● **Record extracts**
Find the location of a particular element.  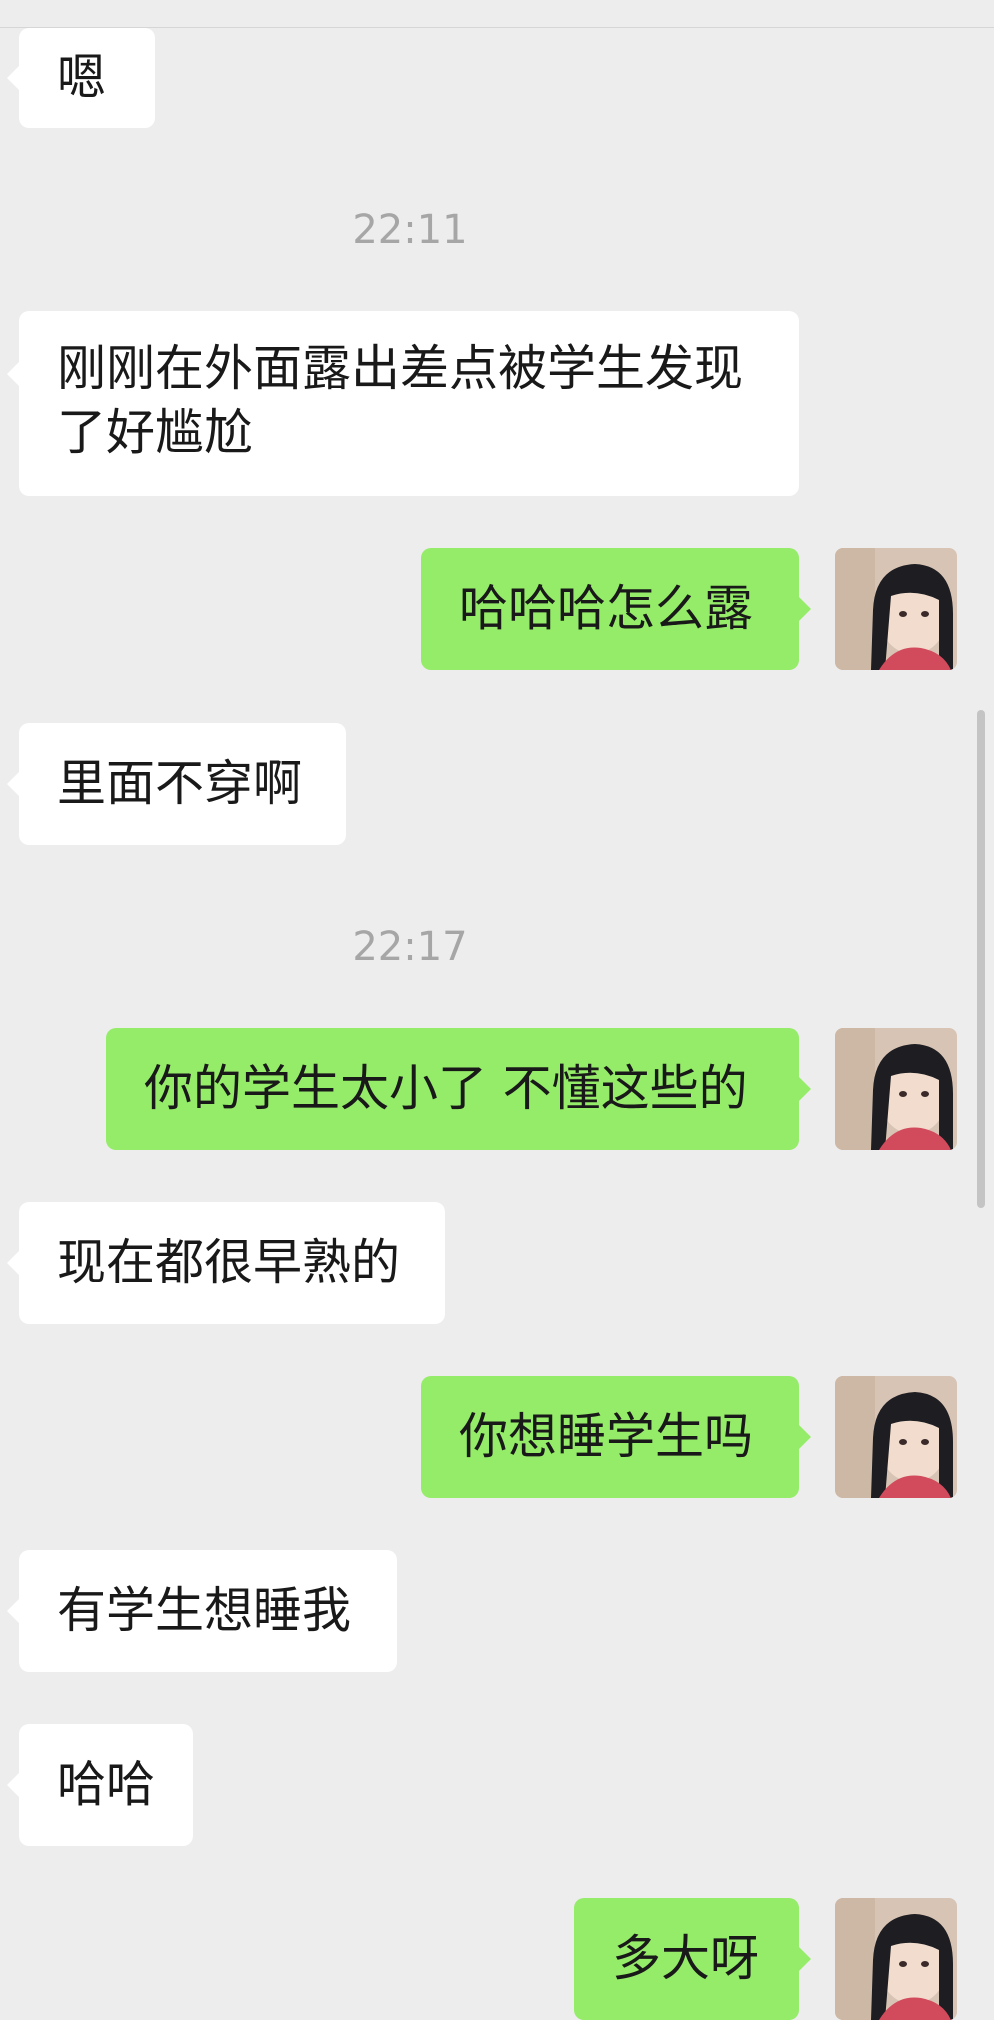

message-bubble-outgoing: 你的学生太小了 不懂这些的 is located at coordinates (458, 1089).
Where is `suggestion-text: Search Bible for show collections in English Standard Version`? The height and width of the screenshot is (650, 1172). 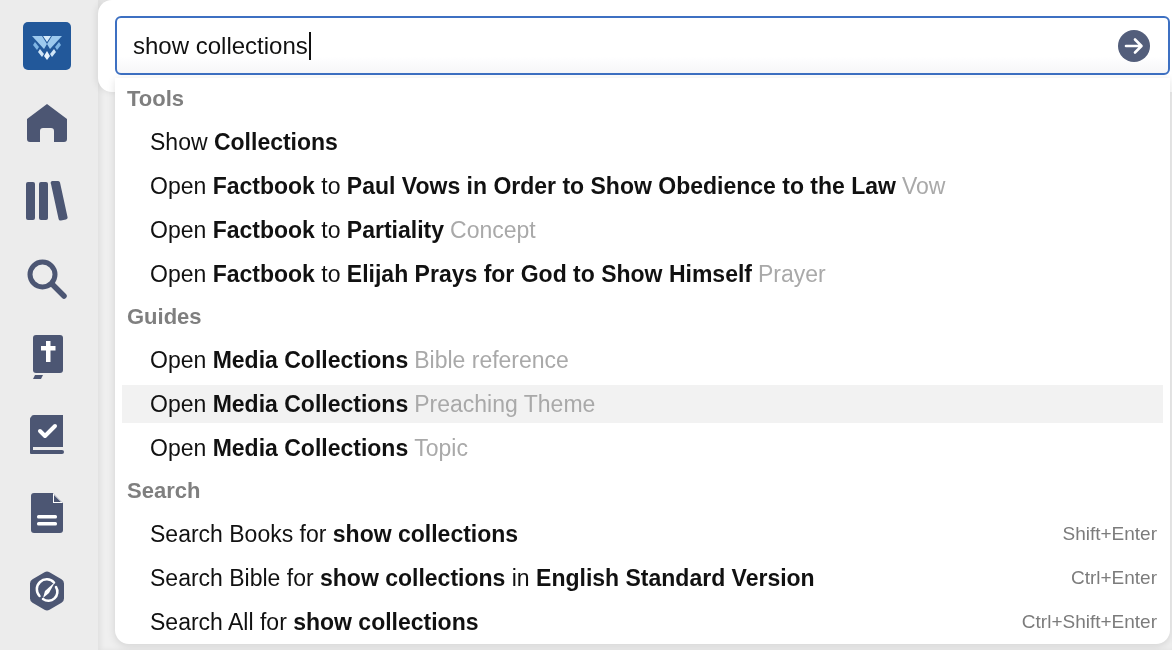
suggestion-text: Search Bible for show collections in English Standard Version is located at coordinates (482, 578).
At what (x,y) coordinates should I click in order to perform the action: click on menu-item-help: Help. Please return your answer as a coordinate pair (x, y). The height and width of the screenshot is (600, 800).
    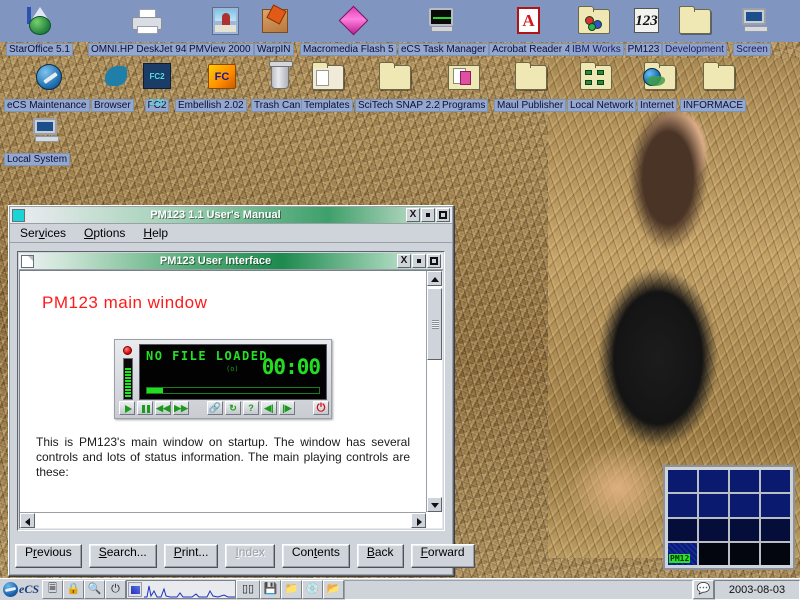
    Looking at the image, I should click on (156, 233).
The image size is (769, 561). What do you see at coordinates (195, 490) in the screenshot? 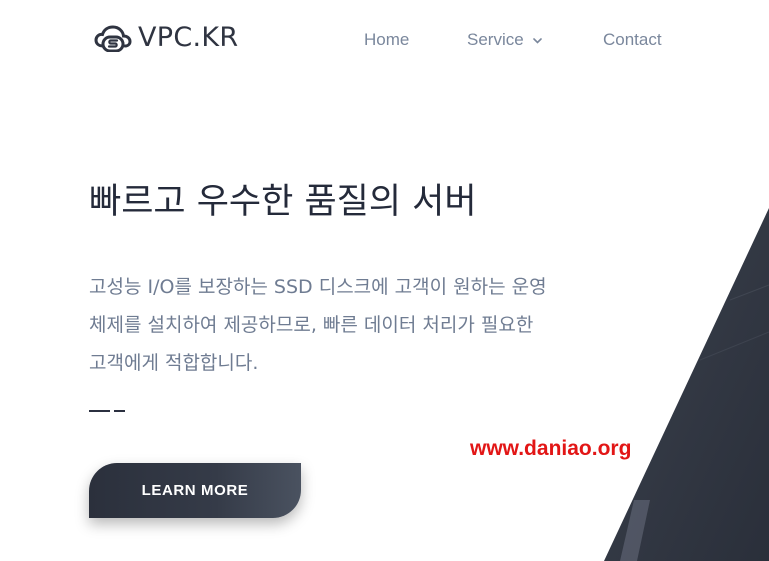
I see `learn-more-button: LEARN MORE` at bounding box center [195, 490].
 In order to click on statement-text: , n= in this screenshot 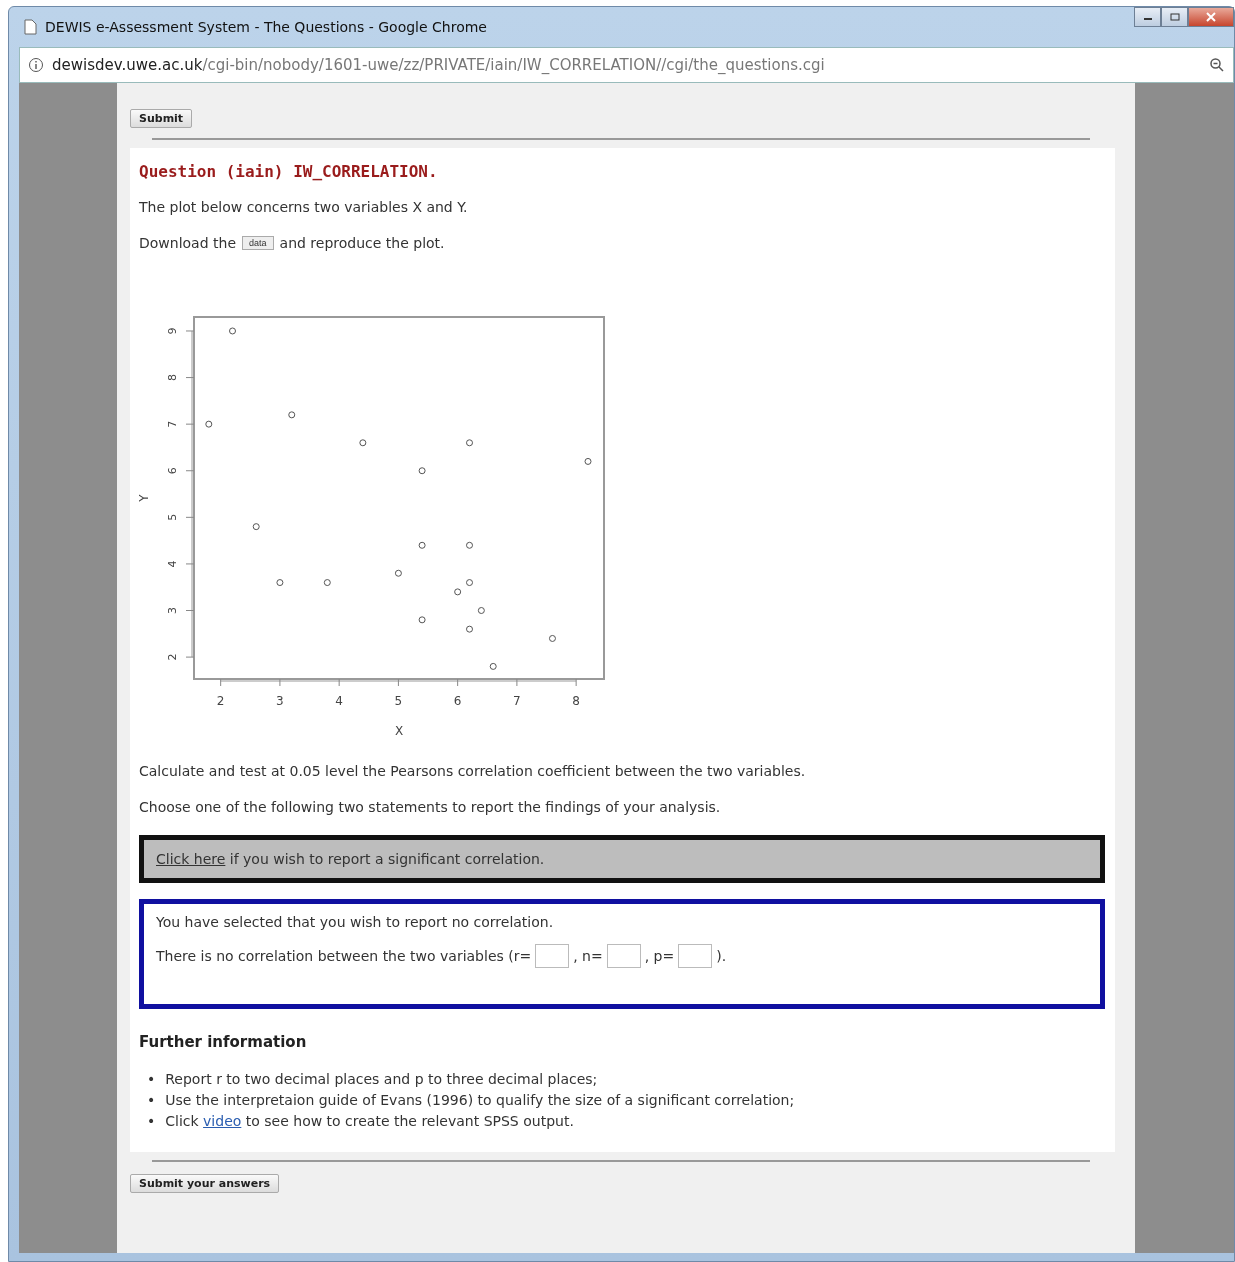, I will do `click(588, 956)`.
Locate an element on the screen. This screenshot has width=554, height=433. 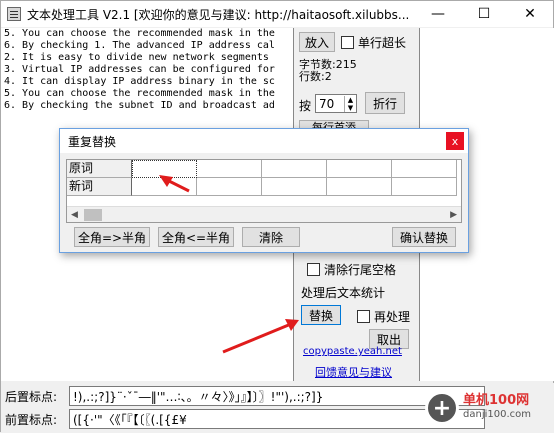
half-to-full-button: 全角<=半角 is located at coordinates (196, 237).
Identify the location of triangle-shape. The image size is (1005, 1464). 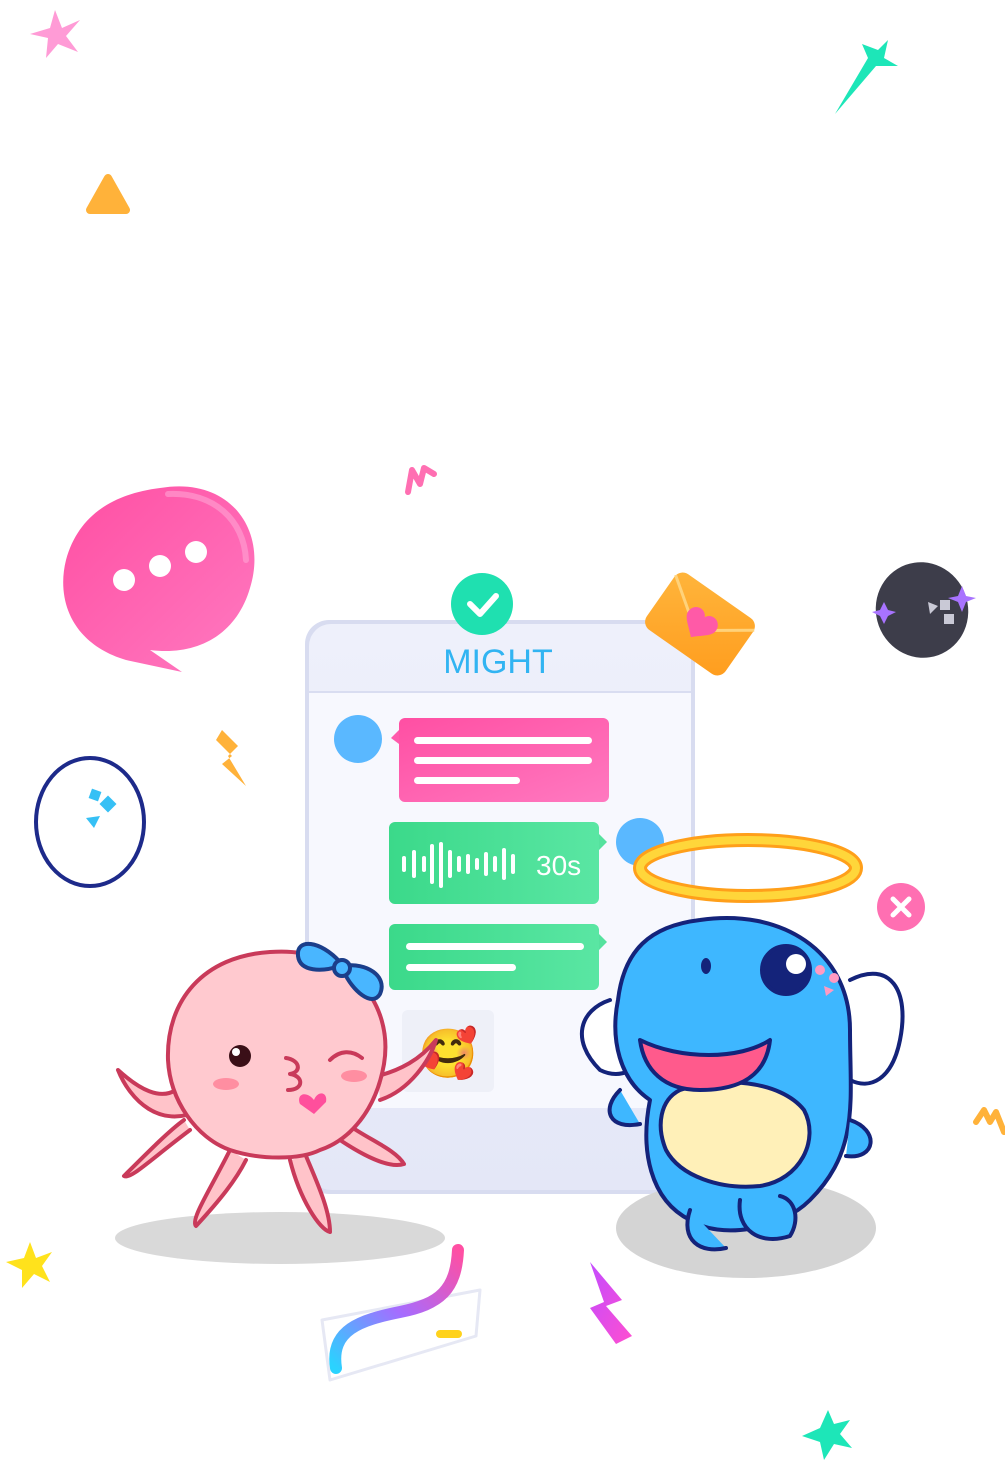
(108, 194).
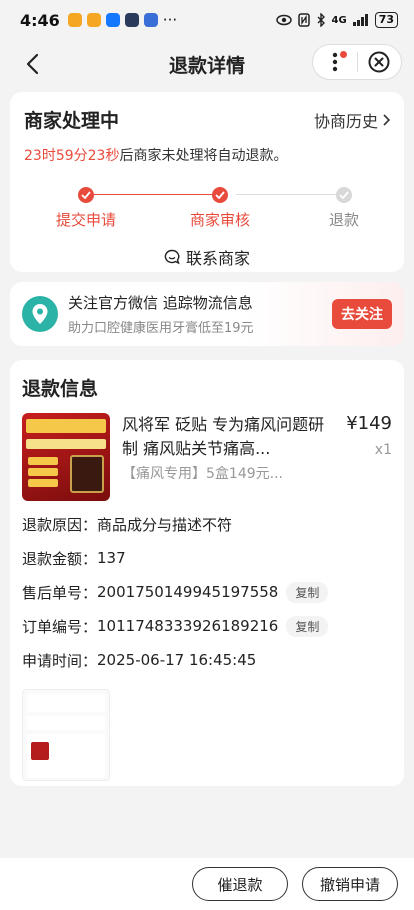 This screenshot has height=910, width=414. What do you see at coordinates (350, 884) in the screenshot?
I see `cancel-application-button: 撤销申请` at bounding box center [350, 884].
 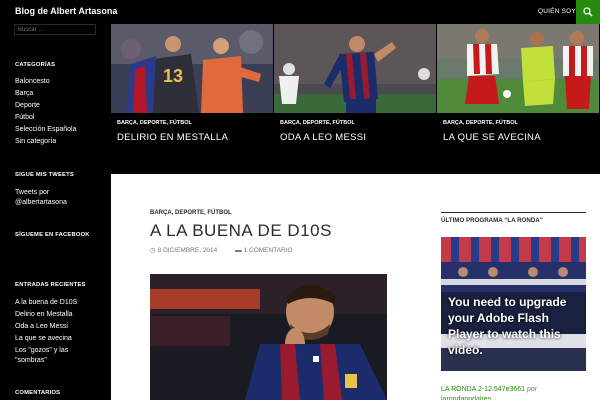 What do you see at coordinates (483, 390) in the screenshot?
I see `video-link-text: LA RONDA 2-12.547e3661` at bounding box center [483, 390].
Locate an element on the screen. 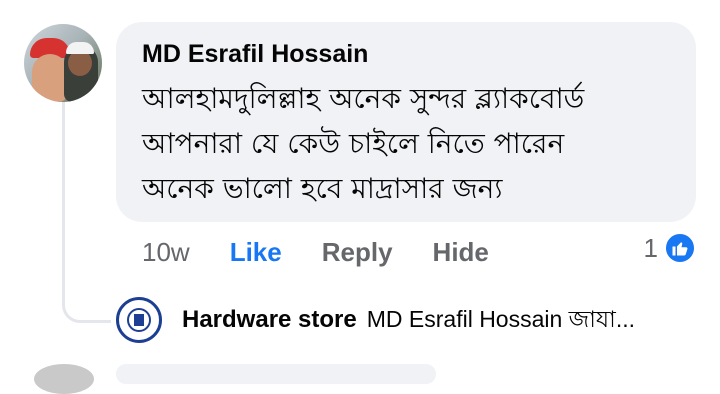  commenter-avatar is located at coordinates (63, 63).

● **Task brief**
Please recast the records as a JSON list of strings, one string per line, starting at the first line of the records and ending at the line that contains "center [195, 490].". Leave out blank lines and the pictures.

● **Your solution**
[
  "Find the location of a particular element.  ",
  "message-bubble-outgoing: 你的学生太小了 不懂这些的 is located at coordinates (458, 1089).",
  "Where is `suggestion-text: Search Bible for show collections in English Standard Version`? The height and width of the screenshot is (650, 1172). ",
  "suggestion-text: Search Bible for show collections in English Standard Version is located at coordinates (482, 578).",
  "At what (x,y) coordinates should I click in order to perform the action: click on menu-item-help: Help. Please return your answer as a coordinate pair (x, y). The height and width of the screenshot is (600, 800).",
  "    Looking at the image, I should click on (156, 233).",
  "The image size is (769, 561). What do you see at coordinates (195, 490) in the screenshot? ",
  "I see `learn-more-button: LEARN MORE` at bounding box center [195, 490]."
]